[WRITTEN PROBLEM] Copy the stretch of the material below from the line containing "Task: Go to the 翻译 bottom tab" through the line containing "This screenshot has width=1000, height=1000.", keeping every character unchanged.

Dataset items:
□ □ □ □ □ □ □
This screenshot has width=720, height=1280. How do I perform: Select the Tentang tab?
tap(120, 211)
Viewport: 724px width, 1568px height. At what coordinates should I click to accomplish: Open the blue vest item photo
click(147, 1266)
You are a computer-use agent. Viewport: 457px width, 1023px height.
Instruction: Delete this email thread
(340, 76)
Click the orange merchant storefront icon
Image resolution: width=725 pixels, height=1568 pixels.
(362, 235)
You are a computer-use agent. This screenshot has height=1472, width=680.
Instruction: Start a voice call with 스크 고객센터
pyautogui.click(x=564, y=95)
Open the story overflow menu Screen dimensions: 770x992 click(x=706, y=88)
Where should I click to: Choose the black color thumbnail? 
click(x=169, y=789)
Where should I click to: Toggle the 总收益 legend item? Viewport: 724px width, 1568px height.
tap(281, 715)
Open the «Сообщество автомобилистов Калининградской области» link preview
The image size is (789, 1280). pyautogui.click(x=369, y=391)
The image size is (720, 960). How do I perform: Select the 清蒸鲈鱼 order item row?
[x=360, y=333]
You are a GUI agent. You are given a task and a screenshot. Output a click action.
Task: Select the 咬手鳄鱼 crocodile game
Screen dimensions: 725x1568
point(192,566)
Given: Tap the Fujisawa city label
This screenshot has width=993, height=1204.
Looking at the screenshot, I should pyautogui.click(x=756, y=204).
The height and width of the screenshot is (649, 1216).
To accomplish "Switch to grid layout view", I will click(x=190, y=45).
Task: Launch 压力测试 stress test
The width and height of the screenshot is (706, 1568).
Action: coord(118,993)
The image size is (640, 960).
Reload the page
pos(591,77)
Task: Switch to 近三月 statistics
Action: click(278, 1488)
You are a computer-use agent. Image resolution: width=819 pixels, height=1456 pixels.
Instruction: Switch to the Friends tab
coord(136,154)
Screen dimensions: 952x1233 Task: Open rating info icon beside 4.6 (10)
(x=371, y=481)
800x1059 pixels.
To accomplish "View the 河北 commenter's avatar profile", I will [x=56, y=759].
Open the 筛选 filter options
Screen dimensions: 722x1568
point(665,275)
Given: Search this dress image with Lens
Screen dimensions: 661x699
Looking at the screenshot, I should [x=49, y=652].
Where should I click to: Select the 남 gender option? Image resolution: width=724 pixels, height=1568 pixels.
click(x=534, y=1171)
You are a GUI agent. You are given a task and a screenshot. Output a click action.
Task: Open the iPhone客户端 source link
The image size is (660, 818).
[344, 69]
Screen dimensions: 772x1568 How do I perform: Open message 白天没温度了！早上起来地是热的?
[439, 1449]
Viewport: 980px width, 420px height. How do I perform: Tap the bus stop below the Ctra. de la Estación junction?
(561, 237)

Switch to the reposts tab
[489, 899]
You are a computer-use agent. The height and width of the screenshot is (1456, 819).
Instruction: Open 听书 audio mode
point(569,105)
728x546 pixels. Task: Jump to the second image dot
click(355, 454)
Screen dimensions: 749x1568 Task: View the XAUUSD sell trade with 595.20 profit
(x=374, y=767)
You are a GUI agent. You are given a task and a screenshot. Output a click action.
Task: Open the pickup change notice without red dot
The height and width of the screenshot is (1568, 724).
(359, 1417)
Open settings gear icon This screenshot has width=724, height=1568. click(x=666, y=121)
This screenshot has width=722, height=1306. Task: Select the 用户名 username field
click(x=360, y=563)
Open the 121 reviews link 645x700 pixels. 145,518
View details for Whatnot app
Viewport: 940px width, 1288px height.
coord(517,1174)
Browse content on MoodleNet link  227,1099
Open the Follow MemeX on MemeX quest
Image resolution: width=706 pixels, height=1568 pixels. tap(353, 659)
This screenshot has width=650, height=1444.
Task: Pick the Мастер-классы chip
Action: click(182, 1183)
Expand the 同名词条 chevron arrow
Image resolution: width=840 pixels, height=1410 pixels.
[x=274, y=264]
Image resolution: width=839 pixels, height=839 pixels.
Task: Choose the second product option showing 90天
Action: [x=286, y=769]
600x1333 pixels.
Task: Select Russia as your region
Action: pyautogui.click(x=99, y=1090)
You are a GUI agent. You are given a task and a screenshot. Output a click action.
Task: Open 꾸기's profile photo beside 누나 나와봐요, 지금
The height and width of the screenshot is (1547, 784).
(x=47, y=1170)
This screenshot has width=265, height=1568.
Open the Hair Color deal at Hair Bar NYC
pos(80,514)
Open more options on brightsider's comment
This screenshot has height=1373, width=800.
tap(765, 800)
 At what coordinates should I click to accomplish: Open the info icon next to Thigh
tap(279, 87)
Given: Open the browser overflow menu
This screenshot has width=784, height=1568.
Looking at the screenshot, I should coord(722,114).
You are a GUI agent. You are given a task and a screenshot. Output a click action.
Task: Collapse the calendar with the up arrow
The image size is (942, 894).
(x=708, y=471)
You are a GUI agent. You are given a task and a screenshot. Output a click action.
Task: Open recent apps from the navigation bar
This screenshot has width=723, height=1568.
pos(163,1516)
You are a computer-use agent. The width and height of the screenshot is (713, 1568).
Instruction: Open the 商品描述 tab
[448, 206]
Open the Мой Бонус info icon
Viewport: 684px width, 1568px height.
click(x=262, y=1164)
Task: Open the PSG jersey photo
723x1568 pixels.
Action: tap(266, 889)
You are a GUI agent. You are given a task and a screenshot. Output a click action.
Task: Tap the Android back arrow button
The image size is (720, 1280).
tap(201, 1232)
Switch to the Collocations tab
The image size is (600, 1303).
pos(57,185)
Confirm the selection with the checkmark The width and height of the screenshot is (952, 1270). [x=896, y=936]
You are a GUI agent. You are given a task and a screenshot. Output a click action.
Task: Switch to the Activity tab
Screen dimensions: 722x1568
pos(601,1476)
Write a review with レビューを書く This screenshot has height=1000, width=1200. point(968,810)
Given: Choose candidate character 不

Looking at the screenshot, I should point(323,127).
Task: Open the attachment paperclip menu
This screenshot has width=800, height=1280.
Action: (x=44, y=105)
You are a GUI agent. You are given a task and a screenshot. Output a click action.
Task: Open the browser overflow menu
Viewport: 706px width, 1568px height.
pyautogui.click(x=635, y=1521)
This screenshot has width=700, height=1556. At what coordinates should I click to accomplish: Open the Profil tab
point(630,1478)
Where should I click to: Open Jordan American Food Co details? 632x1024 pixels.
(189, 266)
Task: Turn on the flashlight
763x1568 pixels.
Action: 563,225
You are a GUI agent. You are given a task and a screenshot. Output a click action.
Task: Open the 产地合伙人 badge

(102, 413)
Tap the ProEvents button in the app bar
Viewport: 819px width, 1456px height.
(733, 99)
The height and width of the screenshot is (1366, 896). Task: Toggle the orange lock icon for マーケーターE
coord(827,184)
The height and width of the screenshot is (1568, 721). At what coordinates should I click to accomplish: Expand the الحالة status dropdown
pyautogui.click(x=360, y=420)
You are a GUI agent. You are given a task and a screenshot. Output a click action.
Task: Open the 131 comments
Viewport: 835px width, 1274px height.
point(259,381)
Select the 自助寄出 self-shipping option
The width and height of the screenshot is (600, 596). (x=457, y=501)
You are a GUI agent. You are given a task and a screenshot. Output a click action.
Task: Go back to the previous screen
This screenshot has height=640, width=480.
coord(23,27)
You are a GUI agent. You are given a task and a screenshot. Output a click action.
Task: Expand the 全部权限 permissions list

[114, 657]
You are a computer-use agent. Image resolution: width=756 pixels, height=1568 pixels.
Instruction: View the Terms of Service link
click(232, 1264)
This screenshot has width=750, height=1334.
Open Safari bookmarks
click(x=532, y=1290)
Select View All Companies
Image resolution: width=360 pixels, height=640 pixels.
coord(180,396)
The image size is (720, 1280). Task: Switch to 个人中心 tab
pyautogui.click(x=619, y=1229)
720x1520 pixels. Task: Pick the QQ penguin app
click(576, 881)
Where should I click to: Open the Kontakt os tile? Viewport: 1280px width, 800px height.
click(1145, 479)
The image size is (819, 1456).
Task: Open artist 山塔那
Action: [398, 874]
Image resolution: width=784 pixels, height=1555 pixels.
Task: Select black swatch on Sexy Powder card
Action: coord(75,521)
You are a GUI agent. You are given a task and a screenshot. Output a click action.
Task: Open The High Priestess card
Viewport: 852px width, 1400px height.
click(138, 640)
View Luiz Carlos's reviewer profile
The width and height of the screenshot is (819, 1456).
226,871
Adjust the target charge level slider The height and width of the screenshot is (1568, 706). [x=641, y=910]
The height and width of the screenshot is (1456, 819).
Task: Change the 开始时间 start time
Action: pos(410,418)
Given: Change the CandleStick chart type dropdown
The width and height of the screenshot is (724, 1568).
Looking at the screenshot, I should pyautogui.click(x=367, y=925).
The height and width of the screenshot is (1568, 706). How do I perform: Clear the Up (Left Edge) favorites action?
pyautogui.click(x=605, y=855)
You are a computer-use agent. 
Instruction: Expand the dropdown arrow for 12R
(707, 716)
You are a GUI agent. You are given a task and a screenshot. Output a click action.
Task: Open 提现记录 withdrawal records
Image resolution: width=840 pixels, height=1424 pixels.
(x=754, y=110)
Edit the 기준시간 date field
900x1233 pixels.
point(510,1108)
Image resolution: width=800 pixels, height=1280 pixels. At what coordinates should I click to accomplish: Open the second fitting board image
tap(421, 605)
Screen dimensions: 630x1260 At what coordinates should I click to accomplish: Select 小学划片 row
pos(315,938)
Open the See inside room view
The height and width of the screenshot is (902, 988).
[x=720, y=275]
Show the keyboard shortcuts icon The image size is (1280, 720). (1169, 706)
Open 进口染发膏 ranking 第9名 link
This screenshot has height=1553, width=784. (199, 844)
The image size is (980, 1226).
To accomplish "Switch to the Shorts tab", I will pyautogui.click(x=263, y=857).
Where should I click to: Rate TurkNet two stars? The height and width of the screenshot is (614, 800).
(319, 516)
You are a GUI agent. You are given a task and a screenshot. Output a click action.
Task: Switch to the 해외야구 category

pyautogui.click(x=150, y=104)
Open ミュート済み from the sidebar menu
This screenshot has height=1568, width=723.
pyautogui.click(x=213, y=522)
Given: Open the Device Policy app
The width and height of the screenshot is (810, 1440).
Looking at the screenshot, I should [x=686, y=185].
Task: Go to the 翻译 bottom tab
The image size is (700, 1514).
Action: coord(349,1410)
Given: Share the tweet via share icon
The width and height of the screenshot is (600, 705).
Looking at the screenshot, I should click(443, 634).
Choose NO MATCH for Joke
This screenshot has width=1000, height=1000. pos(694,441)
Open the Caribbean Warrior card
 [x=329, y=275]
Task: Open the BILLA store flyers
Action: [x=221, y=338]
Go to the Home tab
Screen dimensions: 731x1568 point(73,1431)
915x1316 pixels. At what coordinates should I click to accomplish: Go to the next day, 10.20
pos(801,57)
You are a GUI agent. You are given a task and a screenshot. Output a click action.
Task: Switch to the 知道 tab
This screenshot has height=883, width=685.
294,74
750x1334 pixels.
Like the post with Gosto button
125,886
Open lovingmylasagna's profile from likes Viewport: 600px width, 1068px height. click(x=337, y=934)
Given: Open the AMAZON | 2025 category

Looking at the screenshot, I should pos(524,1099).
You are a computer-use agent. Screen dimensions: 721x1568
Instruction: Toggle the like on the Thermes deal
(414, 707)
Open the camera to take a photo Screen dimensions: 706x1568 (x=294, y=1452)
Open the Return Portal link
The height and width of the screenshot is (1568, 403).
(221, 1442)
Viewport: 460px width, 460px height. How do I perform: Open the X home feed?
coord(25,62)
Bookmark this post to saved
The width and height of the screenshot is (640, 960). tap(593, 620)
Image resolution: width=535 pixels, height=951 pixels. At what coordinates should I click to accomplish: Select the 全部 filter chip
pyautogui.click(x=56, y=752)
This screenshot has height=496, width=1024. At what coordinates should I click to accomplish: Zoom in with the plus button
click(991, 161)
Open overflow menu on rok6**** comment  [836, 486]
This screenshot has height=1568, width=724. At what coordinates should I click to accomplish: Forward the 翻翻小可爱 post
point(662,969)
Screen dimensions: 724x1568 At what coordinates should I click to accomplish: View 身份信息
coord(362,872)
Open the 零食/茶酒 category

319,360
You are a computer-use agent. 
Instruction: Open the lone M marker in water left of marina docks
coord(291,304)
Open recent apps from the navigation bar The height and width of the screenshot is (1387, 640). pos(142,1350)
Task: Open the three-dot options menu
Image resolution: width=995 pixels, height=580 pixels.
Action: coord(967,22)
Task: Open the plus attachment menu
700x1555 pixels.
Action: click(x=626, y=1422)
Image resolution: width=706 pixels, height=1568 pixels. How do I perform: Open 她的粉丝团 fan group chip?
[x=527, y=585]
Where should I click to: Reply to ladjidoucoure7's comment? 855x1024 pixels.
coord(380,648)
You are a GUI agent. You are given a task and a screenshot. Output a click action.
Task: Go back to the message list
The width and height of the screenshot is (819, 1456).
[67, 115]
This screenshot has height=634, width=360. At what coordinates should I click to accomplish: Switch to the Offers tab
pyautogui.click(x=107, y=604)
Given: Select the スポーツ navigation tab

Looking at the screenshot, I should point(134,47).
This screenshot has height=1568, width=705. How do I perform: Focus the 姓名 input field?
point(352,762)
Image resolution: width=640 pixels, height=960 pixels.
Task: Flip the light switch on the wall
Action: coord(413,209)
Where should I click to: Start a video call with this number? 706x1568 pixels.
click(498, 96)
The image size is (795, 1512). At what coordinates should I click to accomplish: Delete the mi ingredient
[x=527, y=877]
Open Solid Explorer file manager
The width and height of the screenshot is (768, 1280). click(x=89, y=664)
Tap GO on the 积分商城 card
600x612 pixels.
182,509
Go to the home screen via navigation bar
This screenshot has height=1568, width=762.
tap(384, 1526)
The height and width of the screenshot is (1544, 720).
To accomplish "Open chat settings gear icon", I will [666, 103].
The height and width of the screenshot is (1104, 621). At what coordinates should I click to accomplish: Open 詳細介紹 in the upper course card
□ □ □ □ □ □ □
[EXERCISE RESPONSE]
Task: Go to the 翻译 bottom tab
The image size is (700, 1514).
Action: coord(349,1410)
Given: Share the tweet via share icon
The width and height of the screenshot is (600, 705).
Looking at the screenshot, I should click(443, 634).
Choose NO MATCH for Joke
This screenshot has width=1000, height=1000. pos(694,441)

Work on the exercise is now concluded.